[WORKING DATA Boundary: Start]

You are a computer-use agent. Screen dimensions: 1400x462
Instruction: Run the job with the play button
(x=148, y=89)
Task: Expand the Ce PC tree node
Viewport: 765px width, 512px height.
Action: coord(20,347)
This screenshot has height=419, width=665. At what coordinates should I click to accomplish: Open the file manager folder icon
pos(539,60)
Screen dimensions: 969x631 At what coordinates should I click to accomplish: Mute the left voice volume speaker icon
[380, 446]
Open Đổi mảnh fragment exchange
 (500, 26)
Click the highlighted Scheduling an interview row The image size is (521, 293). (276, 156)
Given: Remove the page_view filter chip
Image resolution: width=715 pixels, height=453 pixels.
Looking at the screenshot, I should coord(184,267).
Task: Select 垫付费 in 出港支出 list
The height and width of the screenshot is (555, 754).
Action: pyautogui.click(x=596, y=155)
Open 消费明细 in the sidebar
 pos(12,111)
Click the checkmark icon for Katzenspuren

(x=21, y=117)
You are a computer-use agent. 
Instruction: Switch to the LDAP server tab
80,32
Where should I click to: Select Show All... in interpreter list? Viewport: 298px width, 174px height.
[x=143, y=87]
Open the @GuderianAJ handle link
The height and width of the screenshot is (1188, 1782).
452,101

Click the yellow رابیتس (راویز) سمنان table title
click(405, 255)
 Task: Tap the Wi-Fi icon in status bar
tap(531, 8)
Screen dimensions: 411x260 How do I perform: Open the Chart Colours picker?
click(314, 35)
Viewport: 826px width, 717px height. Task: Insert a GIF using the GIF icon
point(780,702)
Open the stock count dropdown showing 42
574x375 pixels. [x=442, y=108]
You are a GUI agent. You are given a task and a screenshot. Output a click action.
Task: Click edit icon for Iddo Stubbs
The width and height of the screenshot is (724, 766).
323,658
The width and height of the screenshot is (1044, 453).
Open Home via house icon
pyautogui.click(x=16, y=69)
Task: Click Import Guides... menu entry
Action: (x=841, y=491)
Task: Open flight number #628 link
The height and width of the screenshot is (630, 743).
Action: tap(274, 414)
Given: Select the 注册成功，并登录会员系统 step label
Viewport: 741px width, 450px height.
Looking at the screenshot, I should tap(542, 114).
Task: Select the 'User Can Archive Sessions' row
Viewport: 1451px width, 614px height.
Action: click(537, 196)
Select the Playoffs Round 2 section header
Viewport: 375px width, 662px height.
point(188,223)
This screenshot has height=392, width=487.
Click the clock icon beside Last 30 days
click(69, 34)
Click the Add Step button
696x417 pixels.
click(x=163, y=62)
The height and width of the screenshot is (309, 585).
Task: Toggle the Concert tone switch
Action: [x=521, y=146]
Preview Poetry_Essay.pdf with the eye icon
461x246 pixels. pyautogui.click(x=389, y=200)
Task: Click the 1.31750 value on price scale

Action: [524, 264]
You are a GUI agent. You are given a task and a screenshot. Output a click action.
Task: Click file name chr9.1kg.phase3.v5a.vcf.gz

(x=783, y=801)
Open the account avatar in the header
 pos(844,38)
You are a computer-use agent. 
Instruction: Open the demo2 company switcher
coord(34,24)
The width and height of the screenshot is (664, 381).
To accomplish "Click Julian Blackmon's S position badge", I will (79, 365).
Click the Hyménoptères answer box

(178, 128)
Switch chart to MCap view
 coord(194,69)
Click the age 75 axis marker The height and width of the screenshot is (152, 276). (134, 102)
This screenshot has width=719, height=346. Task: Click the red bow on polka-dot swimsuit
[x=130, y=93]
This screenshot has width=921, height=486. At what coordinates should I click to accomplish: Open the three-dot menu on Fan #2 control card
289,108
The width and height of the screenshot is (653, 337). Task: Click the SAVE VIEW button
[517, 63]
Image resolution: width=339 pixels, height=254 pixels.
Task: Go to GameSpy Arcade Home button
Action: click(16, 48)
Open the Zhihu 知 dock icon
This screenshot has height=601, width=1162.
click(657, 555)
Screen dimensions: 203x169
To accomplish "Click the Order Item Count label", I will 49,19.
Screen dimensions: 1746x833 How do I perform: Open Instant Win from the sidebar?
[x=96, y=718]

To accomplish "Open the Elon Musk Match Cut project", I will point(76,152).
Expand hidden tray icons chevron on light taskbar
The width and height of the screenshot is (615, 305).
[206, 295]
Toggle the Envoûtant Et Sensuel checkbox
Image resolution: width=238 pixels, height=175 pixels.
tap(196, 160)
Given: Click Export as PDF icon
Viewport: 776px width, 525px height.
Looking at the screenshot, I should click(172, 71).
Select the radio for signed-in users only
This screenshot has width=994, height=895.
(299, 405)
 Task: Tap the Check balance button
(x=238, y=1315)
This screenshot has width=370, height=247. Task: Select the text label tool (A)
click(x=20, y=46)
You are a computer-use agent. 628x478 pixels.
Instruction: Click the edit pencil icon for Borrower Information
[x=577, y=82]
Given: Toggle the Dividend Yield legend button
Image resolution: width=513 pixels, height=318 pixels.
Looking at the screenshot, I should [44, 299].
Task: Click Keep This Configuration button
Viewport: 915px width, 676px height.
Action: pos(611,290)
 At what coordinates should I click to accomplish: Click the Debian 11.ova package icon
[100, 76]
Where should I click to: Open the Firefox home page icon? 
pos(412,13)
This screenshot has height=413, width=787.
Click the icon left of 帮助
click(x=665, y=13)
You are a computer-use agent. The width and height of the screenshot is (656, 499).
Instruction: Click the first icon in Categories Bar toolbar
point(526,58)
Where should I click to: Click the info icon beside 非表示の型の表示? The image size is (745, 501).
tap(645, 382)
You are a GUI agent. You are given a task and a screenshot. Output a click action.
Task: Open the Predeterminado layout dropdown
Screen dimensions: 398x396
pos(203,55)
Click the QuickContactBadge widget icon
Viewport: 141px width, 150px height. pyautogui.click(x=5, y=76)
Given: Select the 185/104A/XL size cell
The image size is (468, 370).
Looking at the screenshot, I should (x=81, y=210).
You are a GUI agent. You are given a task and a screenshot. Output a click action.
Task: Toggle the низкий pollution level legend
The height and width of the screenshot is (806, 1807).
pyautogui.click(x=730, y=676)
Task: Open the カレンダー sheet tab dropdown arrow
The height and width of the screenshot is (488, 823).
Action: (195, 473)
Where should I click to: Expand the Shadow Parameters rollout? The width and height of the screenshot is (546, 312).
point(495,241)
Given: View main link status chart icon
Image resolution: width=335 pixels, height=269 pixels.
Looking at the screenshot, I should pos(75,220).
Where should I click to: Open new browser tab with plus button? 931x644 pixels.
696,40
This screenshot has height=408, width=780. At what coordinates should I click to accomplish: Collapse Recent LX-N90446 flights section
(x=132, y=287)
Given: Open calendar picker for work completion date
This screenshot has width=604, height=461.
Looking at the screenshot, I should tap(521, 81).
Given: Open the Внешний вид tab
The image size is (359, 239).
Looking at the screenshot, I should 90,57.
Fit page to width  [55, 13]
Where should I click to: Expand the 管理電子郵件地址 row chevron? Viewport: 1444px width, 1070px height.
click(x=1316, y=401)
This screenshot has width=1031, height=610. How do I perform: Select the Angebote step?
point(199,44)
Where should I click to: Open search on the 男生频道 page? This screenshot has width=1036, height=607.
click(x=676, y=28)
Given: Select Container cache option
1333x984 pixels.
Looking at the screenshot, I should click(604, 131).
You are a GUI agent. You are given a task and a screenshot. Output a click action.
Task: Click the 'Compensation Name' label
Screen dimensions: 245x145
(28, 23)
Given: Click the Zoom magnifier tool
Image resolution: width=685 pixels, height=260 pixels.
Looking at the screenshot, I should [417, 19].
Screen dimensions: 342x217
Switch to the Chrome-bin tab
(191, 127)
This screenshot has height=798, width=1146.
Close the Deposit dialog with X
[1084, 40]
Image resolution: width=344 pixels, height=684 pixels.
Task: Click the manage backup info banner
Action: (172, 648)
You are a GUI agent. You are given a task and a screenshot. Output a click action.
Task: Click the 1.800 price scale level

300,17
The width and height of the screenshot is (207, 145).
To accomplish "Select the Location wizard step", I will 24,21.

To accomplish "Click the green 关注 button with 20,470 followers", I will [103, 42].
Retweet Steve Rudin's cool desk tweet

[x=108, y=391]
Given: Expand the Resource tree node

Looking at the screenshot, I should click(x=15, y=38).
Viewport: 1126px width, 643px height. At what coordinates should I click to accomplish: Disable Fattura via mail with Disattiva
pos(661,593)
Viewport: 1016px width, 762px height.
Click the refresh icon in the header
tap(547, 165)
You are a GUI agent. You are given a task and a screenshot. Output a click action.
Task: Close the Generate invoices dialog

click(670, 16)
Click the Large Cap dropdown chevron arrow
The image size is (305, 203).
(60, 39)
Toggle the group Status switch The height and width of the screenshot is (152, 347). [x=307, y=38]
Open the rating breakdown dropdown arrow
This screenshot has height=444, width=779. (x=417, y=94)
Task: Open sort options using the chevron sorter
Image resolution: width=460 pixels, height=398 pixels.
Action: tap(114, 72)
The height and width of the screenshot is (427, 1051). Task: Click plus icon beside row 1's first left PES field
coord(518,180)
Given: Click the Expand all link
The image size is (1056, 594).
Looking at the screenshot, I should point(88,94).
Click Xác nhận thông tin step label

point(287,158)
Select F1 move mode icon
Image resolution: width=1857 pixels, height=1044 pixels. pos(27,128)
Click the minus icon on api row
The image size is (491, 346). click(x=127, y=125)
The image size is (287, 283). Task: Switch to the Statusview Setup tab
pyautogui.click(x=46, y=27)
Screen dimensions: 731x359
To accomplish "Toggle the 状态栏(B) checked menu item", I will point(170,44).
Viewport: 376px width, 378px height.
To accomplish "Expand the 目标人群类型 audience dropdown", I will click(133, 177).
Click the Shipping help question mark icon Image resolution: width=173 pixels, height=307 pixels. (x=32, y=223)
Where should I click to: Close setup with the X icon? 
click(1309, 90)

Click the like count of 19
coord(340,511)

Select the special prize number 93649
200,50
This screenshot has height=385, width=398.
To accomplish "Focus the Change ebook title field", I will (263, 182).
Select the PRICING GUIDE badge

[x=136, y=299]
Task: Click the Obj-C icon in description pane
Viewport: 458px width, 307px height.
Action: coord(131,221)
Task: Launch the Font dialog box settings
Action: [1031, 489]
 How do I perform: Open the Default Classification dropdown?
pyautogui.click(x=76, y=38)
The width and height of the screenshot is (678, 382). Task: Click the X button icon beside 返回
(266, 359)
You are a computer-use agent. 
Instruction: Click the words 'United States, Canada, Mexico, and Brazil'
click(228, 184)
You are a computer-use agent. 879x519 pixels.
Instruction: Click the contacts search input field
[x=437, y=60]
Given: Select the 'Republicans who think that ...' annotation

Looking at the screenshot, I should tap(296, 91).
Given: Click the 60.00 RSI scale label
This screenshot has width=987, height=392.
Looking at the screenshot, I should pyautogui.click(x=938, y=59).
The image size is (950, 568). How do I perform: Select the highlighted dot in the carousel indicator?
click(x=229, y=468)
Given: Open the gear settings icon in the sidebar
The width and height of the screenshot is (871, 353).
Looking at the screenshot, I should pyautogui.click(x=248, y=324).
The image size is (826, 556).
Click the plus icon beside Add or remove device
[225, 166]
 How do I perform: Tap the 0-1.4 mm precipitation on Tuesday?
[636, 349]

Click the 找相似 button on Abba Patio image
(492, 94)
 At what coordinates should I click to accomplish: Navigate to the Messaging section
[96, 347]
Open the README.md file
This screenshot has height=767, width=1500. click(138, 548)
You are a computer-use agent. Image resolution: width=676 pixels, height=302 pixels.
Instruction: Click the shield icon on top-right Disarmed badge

[WORKING DATA Boundary: End]

DIRECTIONS:
The word "link" appears in some lines above. Return every one of those lines.

RESULT OF THE EXERCISE:
Open the @GuderianAJ handle link
Task: Open flight number #628 link
Given: View main link status chart icon
Given: Click the Expand all link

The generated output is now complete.